**Excerpted passage**
....

Stochastic Binary Activation Function
These neurons behave in a probabilistic way, with their outputs being governed by a probability distribution. This distribution is given by the sigmoid function (which we have seen before with the Sigmoid Activation Function):
p(s=1) = \frac{1}{1+e^{-z}}
However, the neuron does not output the value of this function. Instead p(s=1) is the probability of a state 1 being returned, given the input. Conversely, 1 – p(s=1) is the probability of obtaining a state 0.
These neurons are used in Energy-Based models, such as Restricted Boltzmann Machines (RBMs) or Deep Belief Networks (DBNs).
We can now implement the stochastic binary activation function in Python. With this implementation, we can plot the probability distribution p(s=1), and the actual output:
def stochastic(z : np.array) -> Tuple[np.array,np.array]:
"""
Function to execute the stochastic binary activation
Inputs:
z : input dot product w*x + b
Output:
(y,p_s) : determined activation, and probability of returning a 1
"""
p_s = 1/(1+np.exp(-z))
return np.array([np.random.choice([1,0],p=[p,1-p]) for p in p_s]),p_s
z = np.linspace(-5,5,num=100)
y,p = stochastic(z)
plt.plot(z,p)
plt.xlabel('z')

....

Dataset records

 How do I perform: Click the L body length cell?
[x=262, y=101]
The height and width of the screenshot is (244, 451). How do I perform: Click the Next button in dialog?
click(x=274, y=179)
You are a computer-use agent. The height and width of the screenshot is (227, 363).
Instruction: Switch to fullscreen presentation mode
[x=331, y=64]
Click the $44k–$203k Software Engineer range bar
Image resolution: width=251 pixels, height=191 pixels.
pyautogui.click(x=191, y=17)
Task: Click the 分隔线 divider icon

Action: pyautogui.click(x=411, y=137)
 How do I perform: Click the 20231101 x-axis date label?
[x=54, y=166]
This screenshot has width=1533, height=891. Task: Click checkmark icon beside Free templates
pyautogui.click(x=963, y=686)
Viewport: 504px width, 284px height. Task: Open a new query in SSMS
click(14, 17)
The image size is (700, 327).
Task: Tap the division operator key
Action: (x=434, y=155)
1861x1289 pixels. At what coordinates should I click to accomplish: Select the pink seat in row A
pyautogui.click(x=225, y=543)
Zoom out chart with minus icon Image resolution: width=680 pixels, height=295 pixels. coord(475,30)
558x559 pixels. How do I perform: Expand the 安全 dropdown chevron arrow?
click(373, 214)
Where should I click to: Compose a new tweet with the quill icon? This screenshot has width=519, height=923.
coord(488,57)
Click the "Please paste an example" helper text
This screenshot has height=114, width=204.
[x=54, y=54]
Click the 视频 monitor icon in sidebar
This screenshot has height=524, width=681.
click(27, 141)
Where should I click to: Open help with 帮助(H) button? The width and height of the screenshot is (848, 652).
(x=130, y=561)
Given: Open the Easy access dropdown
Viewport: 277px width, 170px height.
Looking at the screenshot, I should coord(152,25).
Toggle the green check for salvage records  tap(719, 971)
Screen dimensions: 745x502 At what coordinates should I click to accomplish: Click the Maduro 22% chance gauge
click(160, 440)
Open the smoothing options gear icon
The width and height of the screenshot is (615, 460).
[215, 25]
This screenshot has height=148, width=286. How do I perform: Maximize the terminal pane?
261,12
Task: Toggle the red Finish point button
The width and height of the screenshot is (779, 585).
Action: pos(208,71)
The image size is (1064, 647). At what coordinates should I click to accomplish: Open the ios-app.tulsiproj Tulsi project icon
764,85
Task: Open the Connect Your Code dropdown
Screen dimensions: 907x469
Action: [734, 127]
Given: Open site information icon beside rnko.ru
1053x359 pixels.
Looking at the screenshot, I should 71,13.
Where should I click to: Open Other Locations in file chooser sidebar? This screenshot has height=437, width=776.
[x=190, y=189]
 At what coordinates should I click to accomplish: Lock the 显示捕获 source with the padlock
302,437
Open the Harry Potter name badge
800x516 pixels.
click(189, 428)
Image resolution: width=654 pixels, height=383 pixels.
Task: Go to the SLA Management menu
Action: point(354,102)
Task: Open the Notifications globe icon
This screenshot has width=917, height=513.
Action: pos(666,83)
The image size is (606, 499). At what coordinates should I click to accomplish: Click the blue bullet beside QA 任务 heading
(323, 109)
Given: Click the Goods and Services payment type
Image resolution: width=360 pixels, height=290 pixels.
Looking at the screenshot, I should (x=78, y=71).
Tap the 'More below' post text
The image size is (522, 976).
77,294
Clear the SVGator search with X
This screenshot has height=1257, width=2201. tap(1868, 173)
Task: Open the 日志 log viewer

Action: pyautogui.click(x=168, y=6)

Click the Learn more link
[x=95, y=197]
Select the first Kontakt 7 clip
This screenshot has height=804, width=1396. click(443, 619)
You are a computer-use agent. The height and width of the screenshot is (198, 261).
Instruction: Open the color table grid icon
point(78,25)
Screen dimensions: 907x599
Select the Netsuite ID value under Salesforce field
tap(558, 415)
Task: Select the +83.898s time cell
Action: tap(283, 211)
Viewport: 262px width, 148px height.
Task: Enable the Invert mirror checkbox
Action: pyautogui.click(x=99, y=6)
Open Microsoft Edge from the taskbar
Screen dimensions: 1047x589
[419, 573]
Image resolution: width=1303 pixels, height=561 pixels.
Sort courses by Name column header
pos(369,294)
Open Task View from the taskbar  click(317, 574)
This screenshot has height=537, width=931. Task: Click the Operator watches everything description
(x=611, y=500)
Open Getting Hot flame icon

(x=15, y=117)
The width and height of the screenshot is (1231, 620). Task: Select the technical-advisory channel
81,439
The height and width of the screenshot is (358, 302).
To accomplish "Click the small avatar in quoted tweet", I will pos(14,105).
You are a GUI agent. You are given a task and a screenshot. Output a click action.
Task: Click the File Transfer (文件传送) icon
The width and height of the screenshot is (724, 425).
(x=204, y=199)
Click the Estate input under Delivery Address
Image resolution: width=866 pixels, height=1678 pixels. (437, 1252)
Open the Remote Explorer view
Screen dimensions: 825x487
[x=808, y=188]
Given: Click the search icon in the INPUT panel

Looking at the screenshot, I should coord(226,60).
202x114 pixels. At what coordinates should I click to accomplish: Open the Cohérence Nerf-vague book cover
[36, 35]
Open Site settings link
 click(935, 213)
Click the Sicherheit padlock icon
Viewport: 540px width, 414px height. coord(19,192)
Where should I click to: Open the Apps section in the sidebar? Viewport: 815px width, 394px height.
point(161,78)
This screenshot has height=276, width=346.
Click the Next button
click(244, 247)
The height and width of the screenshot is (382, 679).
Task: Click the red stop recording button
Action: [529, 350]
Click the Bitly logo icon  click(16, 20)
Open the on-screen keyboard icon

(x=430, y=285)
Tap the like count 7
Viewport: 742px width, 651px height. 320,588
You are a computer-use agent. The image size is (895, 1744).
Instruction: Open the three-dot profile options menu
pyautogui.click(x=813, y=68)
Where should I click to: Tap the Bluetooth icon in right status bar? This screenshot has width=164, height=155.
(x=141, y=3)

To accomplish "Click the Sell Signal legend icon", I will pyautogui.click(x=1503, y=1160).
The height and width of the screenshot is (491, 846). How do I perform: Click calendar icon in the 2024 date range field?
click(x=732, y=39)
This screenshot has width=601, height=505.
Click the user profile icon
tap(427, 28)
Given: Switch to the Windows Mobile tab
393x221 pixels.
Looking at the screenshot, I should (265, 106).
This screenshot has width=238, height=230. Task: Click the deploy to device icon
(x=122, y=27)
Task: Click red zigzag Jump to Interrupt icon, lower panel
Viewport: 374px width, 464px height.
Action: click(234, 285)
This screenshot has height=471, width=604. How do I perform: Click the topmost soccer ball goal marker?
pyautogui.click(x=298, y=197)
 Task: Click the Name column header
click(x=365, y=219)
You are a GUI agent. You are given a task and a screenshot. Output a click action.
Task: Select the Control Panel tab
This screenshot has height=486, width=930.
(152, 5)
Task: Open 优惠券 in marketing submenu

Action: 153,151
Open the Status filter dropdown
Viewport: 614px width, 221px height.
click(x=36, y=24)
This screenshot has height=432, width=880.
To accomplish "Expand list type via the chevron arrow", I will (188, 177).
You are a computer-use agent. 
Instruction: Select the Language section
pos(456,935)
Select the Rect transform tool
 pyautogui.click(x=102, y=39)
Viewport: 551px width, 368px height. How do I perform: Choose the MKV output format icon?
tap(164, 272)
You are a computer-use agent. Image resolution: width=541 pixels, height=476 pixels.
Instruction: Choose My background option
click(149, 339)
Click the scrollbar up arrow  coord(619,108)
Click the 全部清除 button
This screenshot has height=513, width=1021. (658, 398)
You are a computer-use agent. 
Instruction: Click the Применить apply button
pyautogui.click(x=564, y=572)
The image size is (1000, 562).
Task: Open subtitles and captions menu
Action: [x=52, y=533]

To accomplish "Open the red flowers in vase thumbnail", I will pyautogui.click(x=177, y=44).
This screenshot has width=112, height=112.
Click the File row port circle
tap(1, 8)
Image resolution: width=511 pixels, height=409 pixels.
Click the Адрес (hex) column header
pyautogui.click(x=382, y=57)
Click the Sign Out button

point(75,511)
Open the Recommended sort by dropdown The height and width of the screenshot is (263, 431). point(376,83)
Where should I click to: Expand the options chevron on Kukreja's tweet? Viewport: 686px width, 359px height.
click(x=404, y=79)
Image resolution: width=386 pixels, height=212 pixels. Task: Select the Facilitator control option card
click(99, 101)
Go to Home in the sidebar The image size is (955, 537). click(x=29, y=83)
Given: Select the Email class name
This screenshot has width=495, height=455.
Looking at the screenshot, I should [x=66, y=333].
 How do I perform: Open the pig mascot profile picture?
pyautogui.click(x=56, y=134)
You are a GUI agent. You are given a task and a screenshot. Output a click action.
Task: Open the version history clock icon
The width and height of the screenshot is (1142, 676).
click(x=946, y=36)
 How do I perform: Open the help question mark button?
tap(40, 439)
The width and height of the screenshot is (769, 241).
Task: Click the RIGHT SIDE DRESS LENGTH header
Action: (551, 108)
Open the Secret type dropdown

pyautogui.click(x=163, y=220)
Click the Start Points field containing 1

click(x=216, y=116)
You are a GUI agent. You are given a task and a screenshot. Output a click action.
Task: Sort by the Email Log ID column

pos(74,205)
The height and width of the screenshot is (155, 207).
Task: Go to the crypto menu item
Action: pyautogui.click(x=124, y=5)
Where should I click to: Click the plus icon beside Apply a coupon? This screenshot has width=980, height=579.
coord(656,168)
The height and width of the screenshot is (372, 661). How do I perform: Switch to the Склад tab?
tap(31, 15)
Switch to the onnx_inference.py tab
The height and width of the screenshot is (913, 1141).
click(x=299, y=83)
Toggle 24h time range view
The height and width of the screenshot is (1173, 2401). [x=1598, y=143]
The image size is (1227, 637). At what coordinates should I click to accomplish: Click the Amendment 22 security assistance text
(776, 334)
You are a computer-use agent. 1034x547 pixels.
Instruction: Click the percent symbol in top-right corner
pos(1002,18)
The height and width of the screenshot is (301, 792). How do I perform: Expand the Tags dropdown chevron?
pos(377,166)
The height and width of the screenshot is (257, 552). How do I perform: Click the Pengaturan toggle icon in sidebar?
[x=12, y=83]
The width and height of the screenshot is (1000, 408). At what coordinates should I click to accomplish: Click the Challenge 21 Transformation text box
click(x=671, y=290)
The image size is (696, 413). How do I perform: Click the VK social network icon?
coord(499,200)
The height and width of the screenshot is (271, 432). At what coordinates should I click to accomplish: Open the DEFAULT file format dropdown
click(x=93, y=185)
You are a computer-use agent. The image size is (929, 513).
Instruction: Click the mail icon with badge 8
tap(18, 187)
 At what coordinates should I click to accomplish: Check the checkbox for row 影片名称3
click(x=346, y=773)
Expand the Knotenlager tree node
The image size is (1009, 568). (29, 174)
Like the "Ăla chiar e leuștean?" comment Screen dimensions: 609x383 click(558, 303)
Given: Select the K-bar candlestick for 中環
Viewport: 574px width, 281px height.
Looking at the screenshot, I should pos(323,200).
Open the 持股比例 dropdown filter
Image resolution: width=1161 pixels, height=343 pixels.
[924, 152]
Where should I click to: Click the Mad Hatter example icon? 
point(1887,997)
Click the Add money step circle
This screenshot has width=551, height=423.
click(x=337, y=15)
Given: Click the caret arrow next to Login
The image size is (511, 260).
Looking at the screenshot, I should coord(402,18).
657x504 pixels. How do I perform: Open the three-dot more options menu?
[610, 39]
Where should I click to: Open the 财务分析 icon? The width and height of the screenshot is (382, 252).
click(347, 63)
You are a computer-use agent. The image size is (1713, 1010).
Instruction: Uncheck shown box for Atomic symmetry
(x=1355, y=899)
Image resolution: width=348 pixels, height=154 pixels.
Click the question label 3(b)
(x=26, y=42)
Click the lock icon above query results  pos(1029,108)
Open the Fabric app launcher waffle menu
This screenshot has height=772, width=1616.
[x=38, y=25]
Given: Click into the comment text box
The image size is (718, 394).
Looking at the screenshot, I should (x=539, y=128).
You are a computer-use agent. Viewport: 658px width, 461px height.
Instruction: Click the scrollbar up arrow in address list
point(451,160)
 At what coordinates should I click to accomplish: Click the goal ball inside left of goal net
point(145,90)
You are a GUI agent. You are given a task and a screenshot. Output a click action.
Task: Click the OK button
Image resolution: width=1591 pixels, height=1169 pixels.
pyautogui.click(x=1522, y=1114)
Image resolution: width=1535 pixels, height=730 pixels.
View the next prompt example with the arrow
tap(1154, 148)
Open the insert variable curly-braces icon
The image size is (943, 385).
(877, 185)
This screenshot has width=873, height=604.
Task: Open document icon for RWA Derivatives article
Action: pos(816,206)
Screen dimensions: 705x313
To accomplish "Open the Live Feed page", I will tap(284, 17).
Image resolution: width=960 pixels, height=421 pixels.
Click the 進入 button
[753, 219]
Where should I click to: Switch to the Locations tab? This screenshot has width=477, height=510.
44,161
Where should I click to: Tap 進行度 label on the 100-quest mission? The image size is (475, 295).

....

**Objectives**
1. Reproduce the passage on the stochastic binary activation function, taking the stretch from "These neurons are" through "p_s = 1/(1+np.exp(-z))".
2. Answer these questions using the passage on the stochastic binary activation function:
(a) Which function gives the probability distribution that governs the outputs of these neurons?
(b) What is the probability of obtaining a state 0?
(c) Which two energy-based models are named as using these neurons?
The data is separate material and is not part of the passage on the stochastic binary activation function.

**Worked solutions**
1.
These neurons are used in Energy-Based models, such as Restricted Boltzmann Machines (RBMs) or Deep Belief Networks (DBNs).
We can now implement the stochastic binary activation function in Python. With this implementation, we can plot the probability distribution p(s=1), and the actual output:
def stochastic(z : np.array) -> Tuple[np.array,np.array]:
"""
Function to execute the stochastic binary activation
Inputs:
z : input dot product w*x + b
Output:
(y,p_s) : determined activation, and probability of returning a 1
"""
p_s = 1/(1+np.exp(-z))

2.
(a) The sigmoid function.
(b) 1 – p(s=1).
(c) Restricted Boltzmann Machines (RBMs) and Deep Belief Networks (DBNs).